Он ворочался на скамейке, размышлял, рассматривая багрового уродца, вылезавшего из-за неплотно прикрытой печной заслонки. В то же время прислушивался к дыханию, часам и ветру… и к ночным птицам, которые стали подавать голоса с колокольни и из-под крыши.
Они подстерегали голубей… и казалось, что, сидя в засаде, птицы изливают друг другу свою боль.
Было жарко. Он обливался потом. То тут, то там непрестанно возникало чувство жжения. Напрасно он старался держать глаза закрытыми и ни о чём не думать, вызывать в памяти успокаивающие картины из прежних дней, которые прошли тихо и мирно. Дрожащий уродец на стене притягивал взгляд.

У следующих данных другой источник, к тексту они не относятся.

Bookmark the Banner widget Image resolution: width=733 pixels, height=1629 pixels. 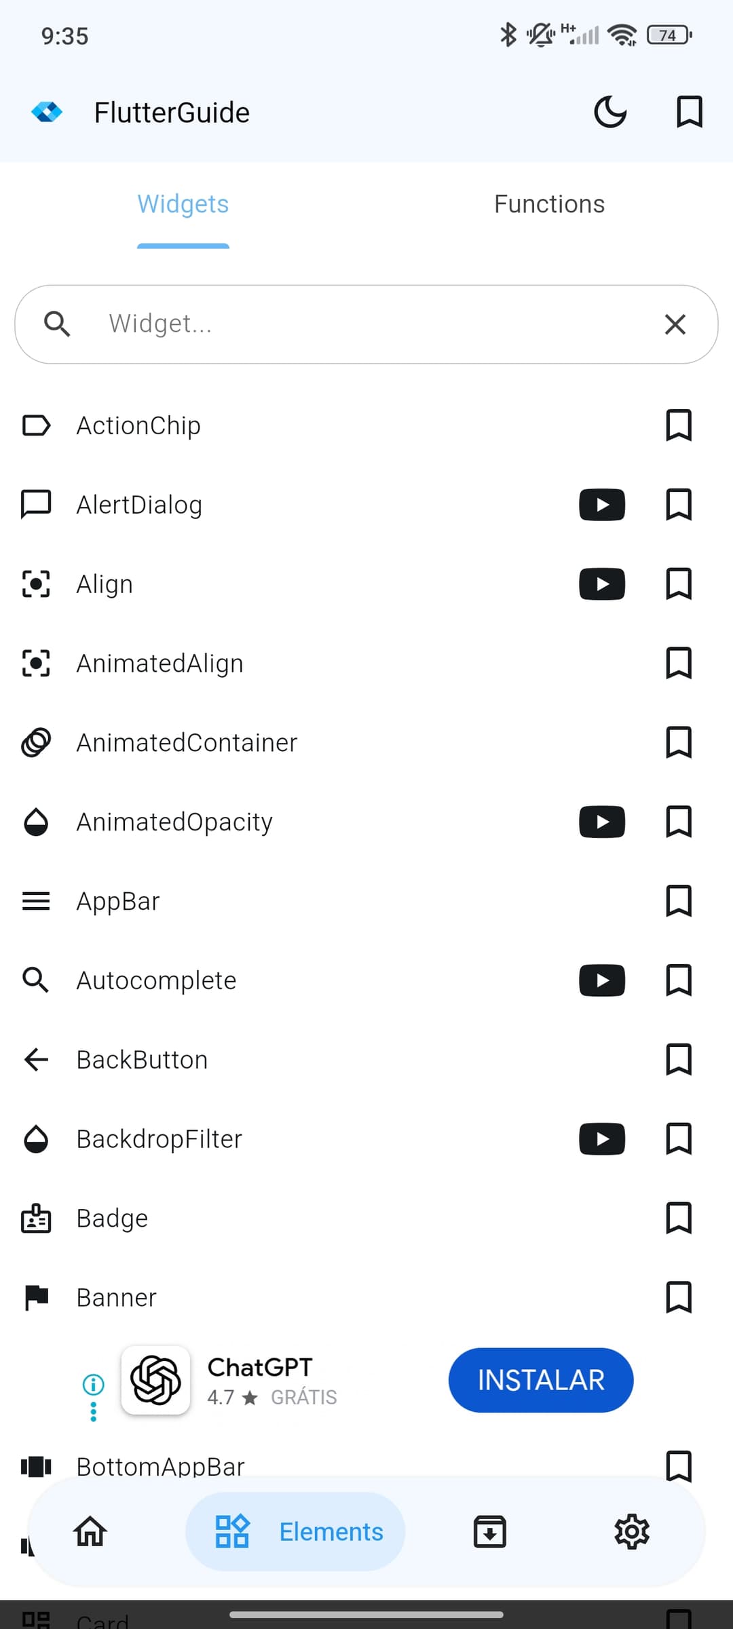(x=678, y=1297)
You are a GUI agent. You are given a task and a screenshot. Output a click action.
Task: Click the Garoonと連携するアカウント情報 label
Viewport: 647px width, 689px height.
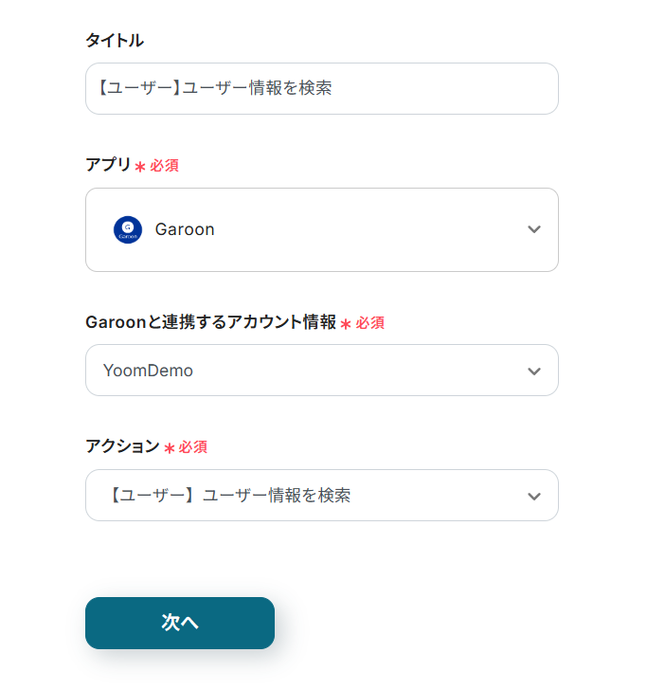click(210, 322)
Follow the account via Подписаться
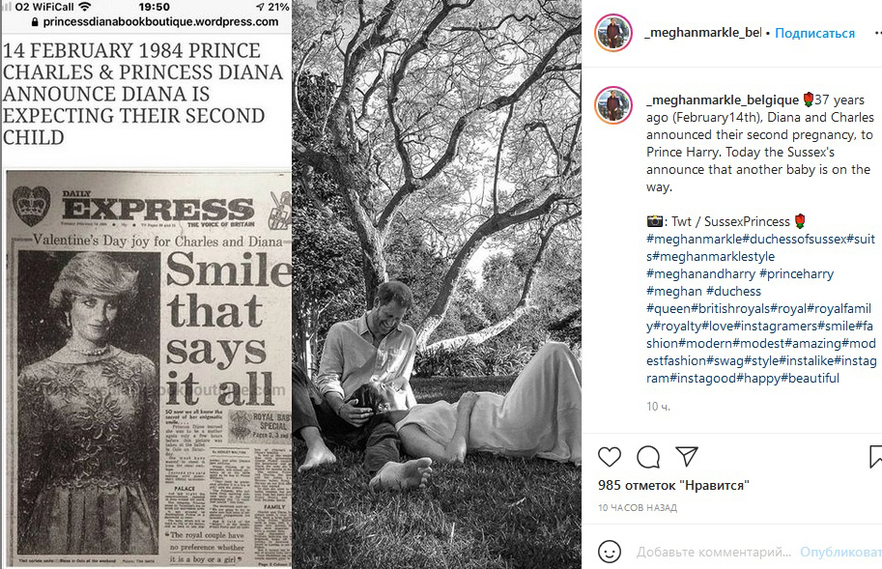Screen dimensions: 882x569 [814, 33]
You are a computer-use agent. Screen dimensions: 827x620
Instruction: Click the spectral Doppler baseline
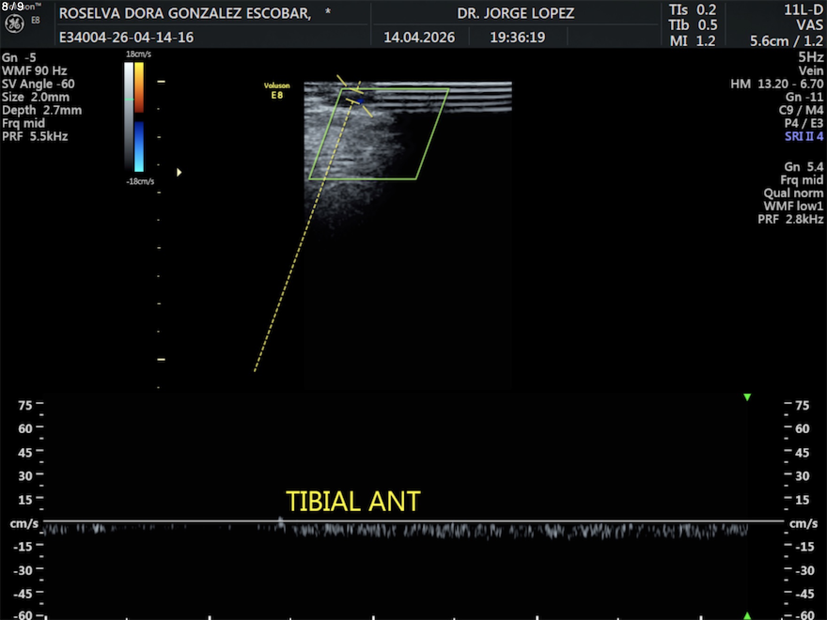pyautogui.click(x=414, y=521)
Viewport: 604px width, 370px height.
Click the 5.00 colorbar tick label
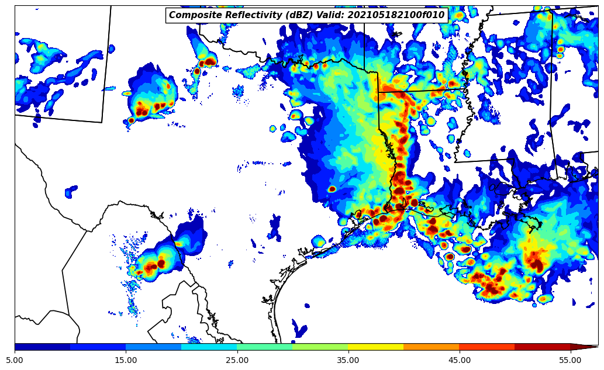[x=15, y=360]
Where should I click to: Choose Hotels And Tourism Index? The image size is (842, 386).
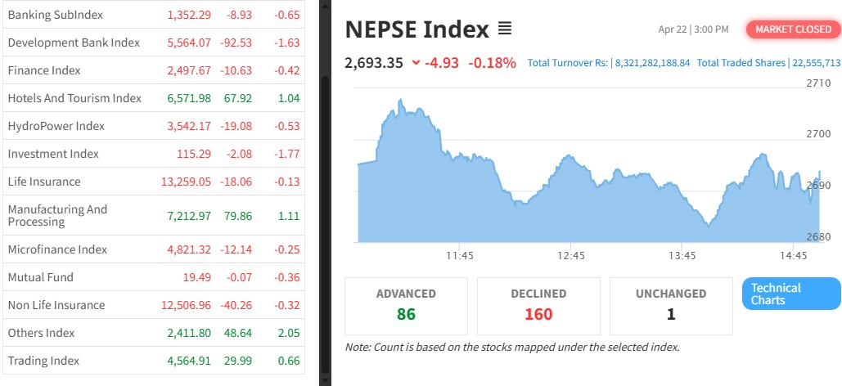click(74, 98)
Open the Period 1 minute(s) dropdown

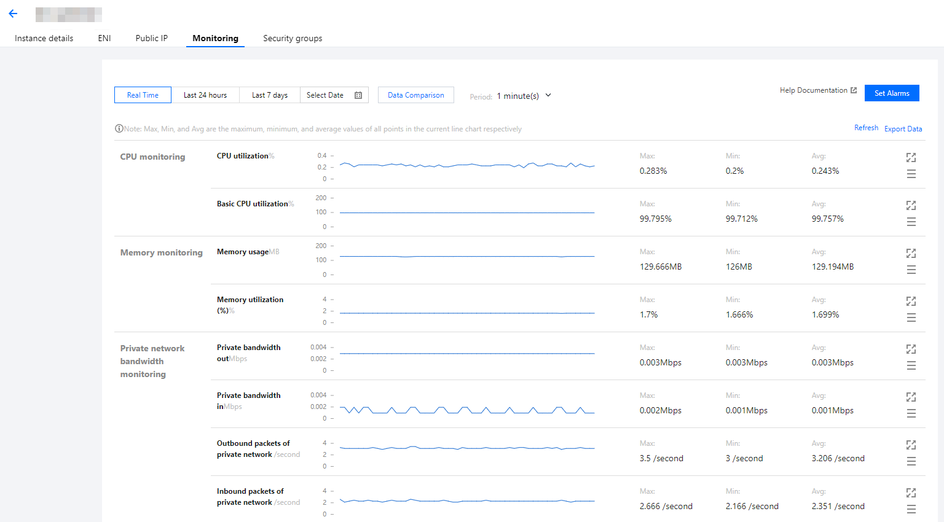[524, 96]
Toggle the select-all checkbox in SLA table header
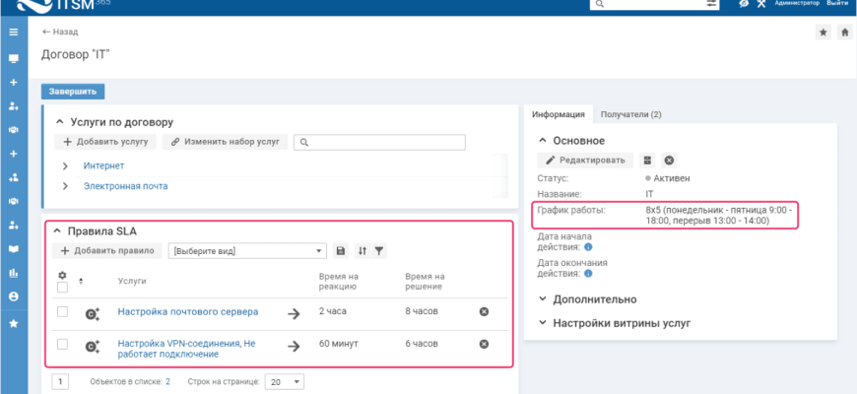The height and width of the screenshot is (394, 857). point(62,288)
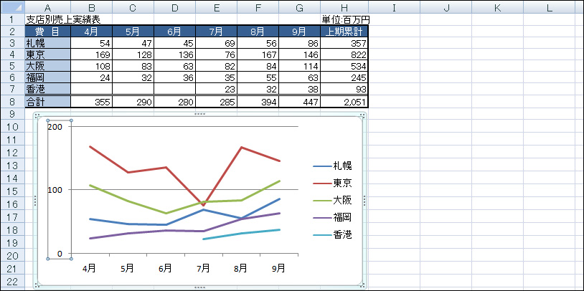Select column header H
The width and height of the screenshot is (584, 291).
click(344, 6)
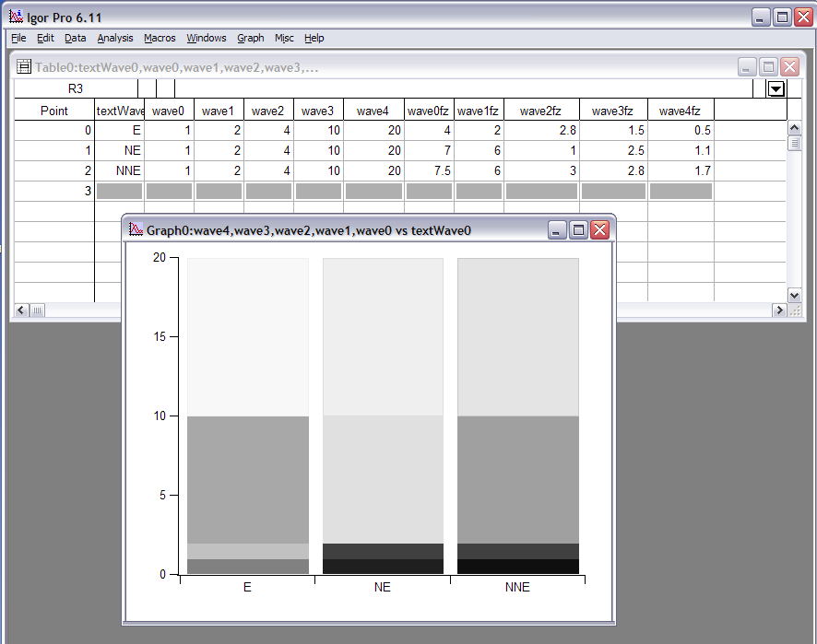This screenshot has width=817, height=644.
Task: Close the Graph0 window
Action: [x=599, y=229]
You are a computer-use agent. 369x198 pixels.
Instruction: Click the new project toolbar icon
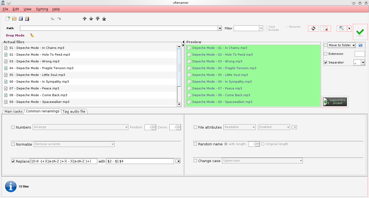click(8, 19)
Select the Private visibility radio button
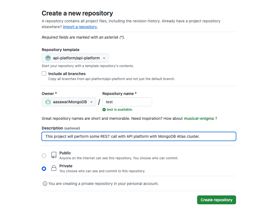Viewport: 278px width, 212px height. click(x=44, y=168)
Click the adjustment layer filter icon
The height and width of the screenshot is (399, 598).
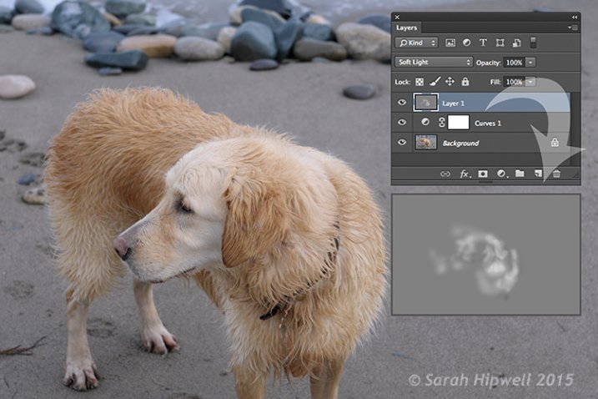pyautogui.click(x=467, y=43)
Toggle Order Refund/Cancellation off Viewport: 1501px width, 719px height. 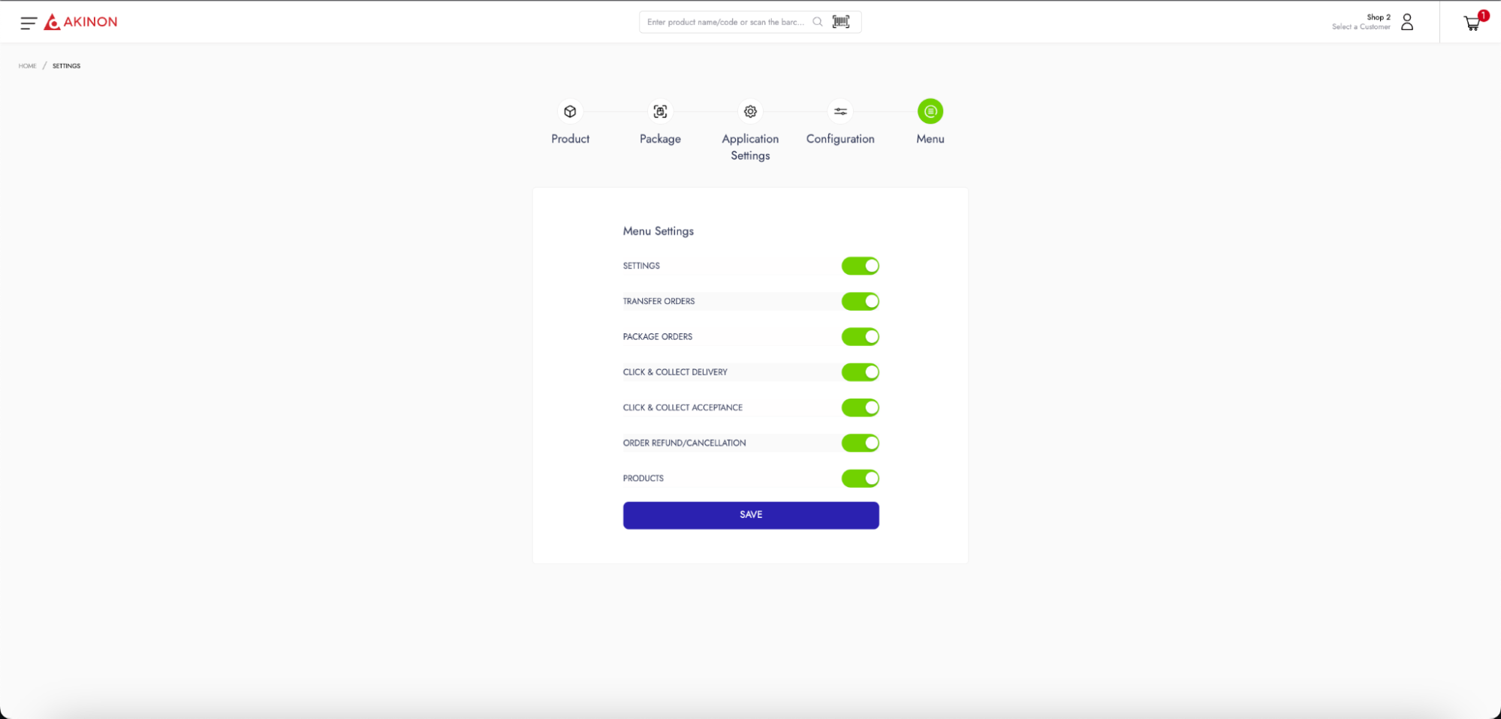[x=860, y=443]
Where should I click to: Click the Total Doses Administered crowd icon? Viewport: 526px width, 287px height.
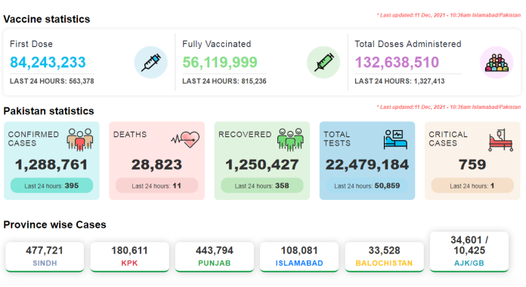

Даже когда Рафаэль закрывал глаза, тот вырисовывался во тьме, и время от времени у него появлялись багровые глаза или такая же усмешка — как будто бы именно в темноте за веками он мог ожить и превратиться в нечто, связанное не только с печью. Может быть, это называют призраком, — подумал Рафаэль, — может быть, это и есть именно то, что однажды ночью приходит за своей добычей и никак не хочет быть жаром из печи или багровым уродливым пятном, мелькающим перед закрытыми глазами. Оно выходит из человека. И становится чем-то новым, другим. И ему показалось, что у каждого есть свой страх, как у профессора, так и у Эмимы, у декана, и даже у епископа. И каждый человек имеет собственный страх. Хотя им стремятся навязать один общий, так сказать, литургический… Если вот так, в темноте, зажмуриться, увидишь его. Правда, он чаще всего носит маску, так что в первую минуту его не узнаешь. А позже он начинает шастать на вольном воздухе, под открытым небом, как ему надо и как он хочет, пока, наконец, не останется в одиночестве, потерянный, никому не нужный.